All parties should attend mediation with the focus on settlement terms based on the merits of the case or defense, and make informed business decisions. Bullying, threats, intimidation, and extreme hyperbole serve no useful purpose in mediation.
While the laser focus of all parties should be on realistic case value, parties should remain mindful of the collateral consequences to litigation. Tangible and intangible litigation costs and consequences do exist. For instance, reputational damage from litigation is possible. Rather than just being a legal gladiator, lawyers serve their clients best when they counsel them with wisdom, experience and insight.
Tip 8: Get the Settlement in Writing, With All Material Terms
Once an agreement in principle is reached at mediation, take all necessary steps to ensure that the settlement terms are reduced to a binding and enforceable agreement. If parties leave a mediation without a written, enforceable agreement, one or both parties may later develop “buyer’s remorse.” Without a binding agreement, one party or another may conclude overnight or upon several days’ reflection, that they “could have/should have/would have” done something different at mediation.
That underscores the importance of: (a) getting all the right preparation for the mediation accomplished on the front end; and (b) getting the settlement agreement in writing, signed by the parties before they leave the mediation.
Oil and gas cases often involve complex issues. Lawyers should anticipate detailed settlement terms in advance and consider preparing a draft mediation settlement agreement before attending the mediation. Clients know their business the best of anyone, so obtaining all necessary comments and feedback from the client regarding potential settlement options is vital. Even if a more formal, detailed settlement agreement is necessary to implement the settlement terms, before leaving mediation, the parties should get all material terms of the agreement in writing and signed.
The mediation settlement agreement must be clear and have no ambiguities or material uncertainties. Otherwise, more litigation is likely.
Attorneys also should pay necessary attention to important non-monetary settlement terms. For example, in an oil/gas case, a material, non-monetary term may include repair or remediation; processing of electronic data; amendments to operating agreements or AMIs; agreements regarding future operations or accounting treatment; title curative instruments; tax provisions; releases or the discharge of outstanding liens. As with any case, a settlement may include non-disclosure and/or nondisparagement terms, or noncompete and/or nonsolicitation terms. Parties are well-advised to pay special attention to any settlement terms that might offer the opportunity for future disputes between the parties.
Occasionally, the injection of non-monetary terms may disrupt the settlement negotiations at mediation. Timing is everything. Depending on the case, it may make sense to ask for nonmonetary terms only after the parties are very close on the financial terms.
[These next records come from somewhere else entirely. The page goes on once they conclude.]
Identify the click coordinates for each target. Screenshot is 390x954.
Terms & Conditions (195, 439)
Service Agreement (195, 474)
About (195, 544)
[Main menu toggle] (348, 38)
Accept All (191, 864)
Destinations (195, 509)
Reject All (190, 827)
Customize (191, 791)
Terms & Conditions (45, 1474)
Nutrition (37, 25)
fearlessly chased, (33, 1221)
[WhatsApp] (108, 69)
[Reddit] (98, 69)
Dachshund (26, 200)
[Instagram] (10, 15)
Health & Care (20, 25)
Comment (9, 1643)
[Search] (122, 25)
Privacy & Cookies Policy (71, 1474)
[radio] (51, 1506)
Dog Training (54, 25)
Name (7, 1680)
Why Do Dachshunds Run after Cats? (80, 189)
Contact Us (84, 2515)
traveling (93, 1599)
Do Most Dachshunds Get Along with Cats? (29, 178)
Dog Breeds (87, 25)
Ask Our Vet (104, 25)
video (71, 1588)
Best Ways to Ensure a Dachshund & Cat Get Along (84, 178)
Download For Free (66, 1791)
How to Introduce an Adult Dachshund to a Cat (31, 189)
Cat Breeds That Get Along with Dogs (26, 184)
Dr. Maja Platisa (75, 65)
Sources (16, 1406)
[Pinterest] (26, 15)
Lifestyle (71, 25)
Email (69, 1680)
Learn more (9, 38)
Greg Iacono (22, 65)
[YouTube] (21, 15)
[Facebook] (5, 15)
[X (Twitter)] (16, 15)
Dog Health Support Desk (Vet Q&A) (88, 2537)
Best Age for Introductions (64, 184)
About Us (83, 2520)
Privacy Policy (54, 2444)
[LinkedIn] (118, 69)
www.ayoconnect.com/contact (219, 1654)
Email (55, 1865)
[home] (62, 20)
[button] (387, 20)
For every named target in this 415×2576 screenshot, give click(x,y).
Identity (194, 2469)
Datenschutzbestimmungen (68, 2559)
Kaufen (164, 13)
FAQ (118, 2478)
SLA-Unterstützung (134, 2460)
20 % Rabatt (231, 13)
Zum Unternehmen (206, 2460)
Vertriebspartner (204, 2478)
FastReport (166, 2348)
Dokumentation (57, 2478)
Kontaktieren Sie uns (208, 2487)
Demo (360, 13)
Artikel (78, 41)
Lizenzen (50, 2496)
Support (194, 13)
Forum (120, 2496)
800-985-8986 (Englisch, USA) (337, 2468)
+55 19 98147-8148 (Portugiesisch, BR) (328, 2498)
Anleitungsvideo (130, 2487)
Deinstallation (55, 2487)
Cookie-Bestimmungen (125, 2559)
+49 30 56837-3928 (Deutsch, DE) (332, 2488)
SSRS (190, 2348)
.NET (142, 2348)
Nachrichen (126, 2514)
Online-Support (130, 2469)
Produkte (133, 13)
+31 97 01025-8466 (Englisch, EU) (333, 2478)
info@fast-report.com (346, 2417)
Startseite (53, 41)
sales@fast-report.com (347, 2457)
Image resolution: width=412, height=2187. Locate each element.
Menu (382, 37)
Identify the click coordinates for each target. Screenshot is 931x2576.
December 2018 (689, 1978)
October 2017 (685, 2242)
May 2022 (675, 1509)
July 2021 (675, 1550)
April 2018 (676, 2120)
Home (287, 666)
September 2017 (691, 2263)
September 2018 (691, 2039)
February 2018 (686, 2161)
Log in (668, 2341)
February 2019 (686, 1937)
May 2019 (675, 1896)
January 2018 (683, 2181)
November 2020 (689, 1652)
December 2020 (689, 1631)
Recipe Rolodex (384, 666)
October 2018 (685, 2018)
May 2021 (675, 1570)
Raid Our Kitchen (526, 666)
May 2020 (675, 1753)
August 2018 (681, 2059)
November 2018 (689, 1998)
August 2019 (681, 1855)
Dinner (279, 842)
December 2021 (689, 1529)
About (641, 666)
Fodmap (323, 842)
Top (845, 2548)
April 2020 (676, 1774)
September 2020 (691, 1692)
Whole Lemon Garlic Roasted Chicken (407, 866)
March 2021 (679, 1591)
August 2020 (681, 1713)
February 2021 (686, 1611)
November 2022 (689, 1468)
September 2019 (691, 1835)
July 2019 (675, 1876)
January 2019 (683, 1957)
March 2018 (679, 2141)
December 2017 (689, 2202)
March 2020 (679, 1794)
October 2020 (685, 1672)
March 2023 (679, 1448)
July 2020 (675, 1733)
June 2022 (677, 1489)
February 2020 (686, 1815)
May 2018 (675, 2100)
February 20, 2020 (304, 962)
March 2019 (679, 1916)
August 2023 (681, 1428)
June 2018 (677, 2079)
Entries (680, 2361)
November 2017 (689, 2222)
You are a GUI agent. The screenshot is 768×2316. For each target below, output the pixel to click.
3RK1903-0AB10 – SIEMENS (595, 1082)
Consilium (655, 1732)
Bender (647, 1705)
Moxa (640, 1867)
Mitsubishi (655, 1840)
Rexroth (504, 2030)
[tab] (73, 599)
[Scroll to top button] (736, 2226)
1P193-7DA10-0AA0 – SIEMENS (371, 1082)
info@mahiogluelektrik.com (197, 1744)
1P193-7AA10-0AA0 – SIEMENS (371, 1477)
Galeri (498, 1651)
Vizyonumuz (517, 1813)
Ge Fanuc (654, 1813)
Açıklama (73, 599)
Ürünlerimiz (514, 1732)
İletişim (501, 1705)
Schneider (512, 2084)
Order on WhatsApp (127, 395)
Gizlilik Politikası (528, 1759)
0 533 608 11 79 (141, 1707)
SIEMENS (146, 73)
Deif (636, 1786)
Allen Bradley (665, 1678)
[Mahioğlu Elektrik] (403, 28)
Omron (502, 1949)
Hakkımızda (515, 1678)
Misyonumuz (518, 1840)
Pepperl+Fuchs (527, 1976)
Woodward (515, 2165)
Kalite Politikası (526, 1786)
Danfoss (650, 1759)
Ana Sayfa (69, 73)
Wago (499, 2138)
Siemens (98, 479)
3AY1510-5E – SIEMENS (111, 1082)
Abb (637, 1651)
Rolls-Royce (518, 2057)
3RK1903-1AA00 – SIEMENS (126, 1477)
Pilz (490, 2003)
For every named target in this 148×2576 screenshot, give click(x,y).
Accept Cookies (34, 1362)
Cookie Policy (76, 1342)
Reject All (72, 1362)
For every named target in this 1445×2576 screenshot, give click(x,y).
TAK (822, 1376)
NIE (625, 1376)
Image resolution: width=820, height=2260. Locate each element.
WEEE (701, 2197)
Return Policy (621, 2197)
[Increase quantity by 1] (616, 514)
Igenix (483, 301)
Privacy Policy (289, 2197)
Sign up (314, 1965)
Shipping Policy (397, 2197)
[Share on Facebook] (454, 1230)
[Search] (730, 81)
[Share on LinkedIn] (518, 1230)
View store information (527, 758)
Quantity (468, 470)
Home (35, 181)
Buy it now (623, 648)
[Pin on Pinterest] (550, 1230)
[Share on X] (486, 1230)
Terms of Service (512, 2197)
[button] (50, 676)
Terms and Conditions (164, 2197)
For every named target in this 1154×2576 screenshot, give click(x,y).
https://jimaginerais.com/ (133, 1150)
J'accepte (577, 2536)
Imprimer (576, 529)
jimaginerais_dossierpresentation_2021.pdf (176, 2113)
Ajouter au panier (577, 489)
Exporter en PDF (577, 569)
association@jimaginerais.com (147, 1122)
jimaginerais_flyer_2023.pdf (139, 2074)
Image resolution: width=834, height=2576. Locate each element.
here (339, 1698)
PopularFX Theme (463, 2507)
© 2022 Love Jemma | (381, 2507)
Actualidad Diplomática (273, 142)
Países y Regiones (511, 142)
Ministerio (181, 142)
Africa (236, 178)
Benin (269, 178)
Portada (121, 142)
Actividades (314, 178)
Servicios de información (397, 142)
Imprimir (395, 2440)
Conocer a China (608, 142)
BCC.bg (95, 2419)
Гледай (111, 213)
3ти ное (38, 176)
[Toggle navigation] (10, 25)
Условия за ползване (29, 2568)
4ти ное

On the other hand, asking for certain non-monetary terms might significantly alter the monetary value of the amounts that parties could pay or accept. In those cases, it is advisable to raise those terms prior to reaching agreement on financial terms.
Conclusion
Every dispute is different, and every mediation is different. Not every case can or should settle at mediation. However, at the end of the day, most oil/gas clients value business objectives over a “win-at-anycost” approach. By adopting a business-focused approach to mediation, and diligently preparing for the mediation, parties maximize the potential for a settlement agreement that avoids unnecessary cost, time, and the vagaries of a trial.